Als bij een echtpaar één partner geen recht op bijstand heeft (bijvoorbeeld vanwege het ontbreken van een verblijfsstatus), dan ontvangt de andere partner de kostendelersnorm als er kostendelende medebewoners zijn (art. 22a Pw). Als er geen kostendelende medebewoners zijn ontvangt de rechthebbende 50% van de gehuwdennorm (art. 24 Pw: zie ook hoofdstuk 5 Algemene bijstand). Met de inkomsten van een inwonende niet-rechthebbende partner wordt slechts rekening gehouden voor zover het gezamenlijk inkomen van beide partners meer bedraagt dan de voor hen samen van toepassing zijnde gehuwdennorm. Het meerdere wordt als inkomen gekort op de uitkering van de rechthebbende partner (art. 32 lid 3 Pw).
Voorbeeld
Marcel (50) woont samen met partner Baia (28). Er zijn geen andere personen inwonend. Marcel vraagt een Pw-uitkering aan bij de gemeente Amerongen. Baia is afkomstig uit Ghana en verblijft (nog) niet rechtmatig in Nederland. Ze heeft dan ook nog geen recht op bijstand. Baia brengt voor de plaatselijke middenstand elke dag folders rond en verdient hiermee € 1000 per maand. Marcel heeft geen inkomsten. Marcel krijgt van de gemeente Amerongen op grond van art. 24 Pw 50% van gehuwdennorm toegekend, stel € 850 per maand. Omdat hun gezamenlijk inkomen (€ 850 + € 1000) € 150 per maand meer bedraagt dan de norm gehuwden (€ 1.700), wordt er € 150 per maand in mindering gebracht op de uitkering van Marcel.

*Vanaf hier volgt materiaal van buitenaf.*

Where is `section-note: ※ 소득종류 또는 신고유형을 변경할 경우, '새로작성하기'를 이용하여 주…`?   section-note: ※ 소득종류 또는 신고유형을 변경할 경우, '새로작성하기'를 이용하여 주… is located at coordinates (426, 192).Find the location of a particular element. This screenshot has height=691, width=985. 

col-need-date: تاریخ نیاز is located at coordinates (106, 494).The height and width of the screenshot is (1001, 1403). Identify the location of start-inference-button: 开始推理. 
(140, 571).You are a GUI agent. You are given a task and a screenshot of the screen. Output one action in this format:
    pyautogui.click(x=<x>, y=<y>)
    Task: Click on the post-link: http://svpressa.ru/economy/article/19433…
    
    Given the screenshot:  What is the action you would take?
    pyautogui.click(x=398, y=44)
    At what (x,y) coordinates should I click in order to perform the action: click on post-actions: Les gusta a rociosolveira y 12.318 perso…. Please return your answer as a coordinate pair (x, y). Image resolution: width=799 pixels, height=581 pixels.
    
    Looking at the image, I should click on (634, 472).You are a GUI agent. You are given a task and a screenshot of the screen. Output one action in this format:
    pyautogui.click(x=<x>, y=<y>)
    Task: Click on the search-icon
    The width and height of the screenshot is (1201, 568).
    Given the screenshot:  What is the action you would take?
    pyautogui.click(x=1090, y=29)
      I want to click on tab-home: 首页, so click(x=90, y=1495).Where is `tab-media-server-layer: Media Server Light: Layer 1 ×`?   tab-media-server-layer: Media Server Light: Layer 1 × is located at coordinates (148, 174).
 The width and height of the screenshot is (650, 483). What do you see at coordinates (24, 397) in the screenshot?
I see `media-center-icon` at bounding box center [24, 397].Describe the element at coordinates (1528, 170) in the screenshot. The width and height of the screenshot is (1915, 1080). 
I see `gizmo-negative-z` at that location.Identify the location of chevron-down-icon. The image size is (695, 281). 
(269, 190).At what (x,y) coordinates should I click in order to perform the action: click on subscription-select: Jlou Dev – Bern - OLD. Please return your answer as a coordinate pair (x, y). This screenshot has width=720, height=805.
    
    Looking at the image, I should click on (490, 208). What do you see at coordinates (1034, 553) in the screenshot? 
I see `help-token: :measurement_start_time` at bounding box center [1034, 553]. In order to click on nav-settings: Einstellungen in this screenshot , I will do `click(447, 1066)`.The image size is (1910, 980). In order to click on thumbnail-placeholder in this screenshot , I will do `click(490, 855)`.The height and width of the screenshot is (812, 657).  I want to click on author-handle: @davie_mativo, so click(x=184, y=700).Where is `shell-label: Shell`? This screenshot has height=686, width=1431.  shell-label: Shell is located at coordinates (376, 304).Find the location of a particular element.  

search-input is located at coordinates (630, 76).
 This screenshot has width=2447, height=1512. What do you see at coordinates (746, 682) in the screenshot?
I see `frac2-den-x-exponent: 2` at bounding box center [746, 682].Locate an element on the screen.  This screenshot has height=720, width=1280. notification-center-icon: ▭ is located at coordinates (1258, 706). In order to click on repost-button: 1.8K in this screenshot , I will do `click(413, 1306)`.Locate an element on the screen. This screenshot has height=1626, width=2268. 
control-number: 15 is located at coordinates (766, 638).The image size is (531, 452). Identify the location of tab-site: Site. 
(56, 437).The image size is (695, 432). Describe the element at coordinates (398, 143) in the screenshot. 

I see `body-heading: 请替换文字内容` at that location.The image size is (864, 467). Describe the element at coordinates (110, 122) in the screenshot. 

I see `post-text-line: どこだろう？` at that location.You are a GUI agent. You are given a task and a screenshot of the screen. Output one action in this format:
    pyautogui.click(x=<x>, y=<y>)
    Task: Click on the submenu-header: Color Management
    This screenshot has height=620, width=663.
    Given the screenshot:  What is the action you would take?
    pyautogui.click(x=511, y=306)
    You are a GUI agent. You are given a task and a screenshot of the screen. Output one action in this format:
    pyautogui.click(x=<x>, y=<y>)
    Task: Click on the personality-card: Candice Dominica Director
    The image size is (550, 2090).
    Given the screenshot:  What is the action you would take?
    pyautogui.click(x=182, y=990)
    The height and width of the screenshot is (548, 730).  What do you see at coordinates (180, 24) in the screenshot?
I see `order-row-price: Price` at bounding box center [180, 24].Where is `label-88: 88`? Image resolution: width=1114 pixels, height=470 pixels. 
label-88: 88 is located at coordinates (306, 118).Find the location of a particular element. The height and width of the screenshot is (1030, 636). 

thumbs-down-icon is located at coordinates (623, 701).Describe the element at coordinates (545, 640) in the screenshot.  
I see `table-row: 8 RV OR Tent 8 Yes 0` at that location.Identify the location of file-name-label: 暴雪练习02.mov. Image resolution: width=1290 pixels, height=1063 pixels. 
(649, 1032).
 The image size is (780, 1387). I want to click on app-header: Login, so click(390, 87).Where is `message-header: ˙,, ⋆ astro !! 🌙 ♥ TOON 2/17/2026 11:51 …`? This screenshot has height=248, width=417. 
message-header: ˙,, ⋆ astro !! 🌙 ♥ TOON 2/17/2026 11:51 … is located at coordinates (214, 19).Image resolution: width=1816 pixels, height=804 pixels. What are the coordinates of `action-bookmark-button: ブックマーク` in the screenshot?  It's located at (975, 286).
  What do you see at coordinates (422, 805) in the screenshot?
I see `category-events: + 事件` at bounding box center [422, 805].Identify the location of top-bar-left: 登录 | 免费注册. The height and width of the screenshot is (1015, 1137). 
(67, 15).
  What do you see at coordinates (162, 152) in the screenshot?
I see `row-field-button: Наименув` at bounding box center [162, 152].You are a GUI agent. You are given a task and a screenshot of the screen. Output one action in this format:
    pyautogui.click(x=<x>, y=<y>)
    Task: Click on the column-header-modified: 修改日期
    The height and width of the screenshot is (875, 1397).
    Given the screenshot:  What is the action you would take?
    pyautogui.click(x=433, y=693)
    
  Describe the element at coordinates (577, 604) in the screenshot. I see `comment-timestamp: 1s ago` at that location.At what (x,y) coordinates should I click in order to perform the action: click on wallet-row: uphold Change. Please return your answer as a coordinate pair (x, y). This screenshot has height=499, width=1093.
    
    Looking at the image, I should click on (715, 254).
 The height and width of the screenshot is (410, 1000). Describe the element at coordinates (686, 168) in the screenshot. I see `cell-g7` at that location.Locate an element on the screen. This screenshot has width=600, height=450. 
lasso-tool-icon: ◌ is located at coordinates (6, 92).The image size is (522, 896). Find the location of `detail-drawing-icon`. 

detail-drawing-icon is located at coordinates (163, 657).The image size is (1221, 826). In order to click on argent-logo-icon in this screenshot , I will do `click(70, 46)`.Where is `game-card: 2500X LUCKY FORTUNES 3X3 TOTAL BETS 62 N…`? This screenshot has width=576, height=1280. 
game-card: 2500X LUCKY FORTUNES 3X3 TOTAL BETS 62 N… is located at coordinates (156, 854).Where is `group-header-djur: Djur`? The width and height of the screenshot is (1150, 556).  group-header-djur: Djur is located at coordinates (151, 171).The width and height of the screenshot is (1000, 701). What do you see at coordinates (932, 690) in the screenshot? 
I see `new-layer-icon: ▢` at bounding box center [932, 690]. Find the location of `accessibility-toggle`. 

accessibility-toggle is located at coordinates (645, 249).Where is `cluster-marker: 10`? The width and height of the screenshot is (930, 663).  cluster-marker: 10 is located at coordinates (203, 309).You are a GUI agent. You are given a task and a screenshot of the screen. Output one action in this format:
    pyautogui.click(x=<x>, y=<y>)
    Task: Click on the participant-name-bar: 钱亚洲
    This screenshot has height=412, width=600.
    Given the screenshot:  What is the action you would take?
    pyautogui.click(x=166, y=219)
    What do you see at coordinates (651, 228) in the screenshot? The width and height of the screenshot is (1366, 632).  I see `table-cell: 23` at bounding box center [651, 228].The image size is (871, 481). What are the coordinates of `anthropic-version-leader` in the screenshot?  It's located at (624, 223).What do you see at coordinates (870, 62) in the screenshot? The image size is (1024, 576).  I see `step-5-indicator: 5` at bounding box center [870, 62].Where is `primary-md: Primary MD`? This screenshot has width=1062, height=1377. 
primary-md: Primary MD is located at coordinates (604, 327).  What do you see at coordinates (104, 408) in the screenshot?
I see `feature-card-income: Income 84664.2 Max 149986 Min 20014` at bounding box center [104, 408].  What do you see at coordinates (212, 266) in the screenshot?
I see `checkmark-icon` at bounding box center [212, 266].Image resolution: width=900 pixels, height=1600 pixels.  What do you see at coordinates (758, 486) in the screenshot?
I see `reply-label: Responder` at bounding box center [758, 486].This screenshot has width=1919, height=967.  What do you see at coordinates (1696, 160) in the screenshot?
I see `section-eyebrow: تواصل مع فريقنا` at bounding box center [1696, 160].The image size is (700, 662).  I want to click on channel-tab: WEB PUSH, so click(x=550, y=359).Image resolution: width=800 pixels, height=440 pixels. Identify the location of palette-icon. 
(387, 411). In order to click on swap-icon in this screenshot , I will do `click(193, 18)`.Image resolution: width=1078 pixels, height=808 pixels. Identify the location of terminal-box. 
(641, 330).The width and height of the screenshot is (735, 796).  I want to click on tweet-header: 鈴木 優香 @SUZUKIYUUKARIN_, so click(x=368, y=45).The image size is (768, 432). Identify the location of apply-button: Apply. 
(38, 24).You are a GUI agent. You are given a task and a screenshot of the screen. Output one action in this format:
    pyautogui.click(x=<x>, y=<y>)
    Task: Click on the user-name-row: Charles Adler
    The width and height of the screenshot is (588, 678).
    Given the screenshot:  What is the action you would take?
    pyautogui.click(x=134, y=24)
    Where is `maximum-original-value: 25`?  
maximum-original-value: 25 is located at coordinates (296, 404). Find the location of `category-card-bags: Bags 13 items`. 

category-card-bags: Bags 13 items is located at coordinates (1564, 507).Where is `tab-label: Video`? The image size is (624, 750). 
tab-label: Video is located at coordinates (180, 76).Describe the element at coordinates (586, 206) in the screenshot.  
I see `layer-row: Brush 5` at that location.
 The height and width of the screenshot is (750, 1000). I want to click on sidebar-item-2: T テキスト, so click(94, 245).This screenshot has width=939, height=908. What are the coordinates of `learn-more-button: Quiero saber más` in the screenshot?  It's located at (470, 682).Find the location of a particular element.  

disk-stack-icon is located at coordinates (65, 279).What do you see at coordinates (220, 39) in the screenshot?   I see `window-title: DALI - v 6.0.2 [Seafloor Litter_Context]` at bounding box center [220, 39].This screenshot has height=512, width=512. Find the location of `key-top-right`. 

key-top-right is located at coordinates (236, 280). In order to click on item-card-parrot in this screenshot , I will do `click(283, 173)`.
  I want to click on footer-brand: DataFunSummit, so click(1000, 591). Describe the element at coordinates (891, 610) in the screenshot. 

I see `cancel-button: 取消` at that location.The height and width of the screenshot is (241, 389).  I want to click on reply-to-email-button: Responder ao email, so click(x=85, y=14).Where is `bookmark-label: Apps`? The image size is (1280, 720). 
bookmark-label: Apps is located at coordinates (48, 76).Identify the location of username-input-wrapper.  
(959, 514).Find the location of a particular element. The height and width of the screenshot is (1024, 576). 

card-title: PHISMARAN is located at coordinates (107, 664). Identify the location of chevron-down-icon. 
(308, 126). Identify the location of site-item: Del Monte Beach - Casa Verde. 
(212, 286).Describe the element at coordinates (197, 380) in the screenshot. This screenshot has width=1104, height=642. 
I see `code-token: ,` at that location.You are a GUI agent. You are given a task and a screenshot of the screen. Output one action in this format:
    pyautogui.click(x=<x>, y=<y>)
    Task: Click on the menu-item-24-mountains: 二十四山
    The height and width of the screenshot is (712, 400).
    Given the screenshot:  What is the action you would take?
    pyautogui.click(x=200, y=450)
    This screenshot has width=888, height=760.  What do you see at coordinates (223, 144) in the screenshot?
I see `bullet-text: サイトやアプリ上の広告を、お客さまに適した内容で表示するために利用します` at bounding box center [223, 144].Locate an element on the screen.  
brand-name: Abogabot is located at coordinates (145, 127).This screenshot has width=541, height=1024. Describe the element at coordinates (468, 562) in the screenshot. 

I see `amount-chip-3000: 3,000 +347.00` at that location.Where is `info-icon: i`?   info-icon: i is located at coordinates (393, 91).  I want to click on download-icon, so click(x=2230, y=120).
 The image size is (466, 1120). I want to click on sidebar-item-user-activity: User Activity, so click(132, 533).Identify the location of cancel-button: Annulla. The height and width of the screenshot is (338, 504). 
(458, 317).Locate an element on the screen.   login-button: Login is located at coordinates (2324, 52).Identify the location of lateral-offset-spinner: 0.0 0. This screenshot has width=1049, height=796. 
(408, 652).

Als bij gehuwden de niet-rechthebbende partner niet inwonend is, maar elders woont en men niet duurzaam gescheiden levend is, dan wordt het inkomen van de niet-rechthebbende echtgenoot slechts in aanmerking genomen voor zover het de bijstandsnorm die voor hem geldt te boven gaat (art 32 lid 4 Pw). Dit is niet de 50%-norm maar de norm alleenstaande (zie CRvB 26-04-2022, ECLI:NL:CRVB:2022:946).
Voorbeeld
Marcia (30) woont met haar 2 kinderen in de gemeente Assen. Haar echtgenoot Pietro (32) woont in Sydney. Marcia heeft een Pw-uitkering van de gemeente Assen (50% van de gehuwdennorm vanwege het hebben van een niet-rechthebbende partner). Marcia en Pietro zijn na 10 jaar huwelijk nog steeds gelukkig getrouwd en zijn ook niet van plan uit elkaar te gaan (zijn niet duurzaam gescheiden levend). Pietro werkt in een pizzeria en verdient € 1400 per maand. Ervan uitgaande dat het kostenniveau van Australië gelijk is aan dat van Nederland gaat de gemeente ervan uit dat de bijstandsnorm van Pietro gelijk is aan die van een alleenstaande in Nederland: € 1200 per maand. Dat betekent dat het inkomen van Pietro deze norm met € 200 overstijgt en er in verband daarmee € 200 wordt gekort op de uitkering van Marcia.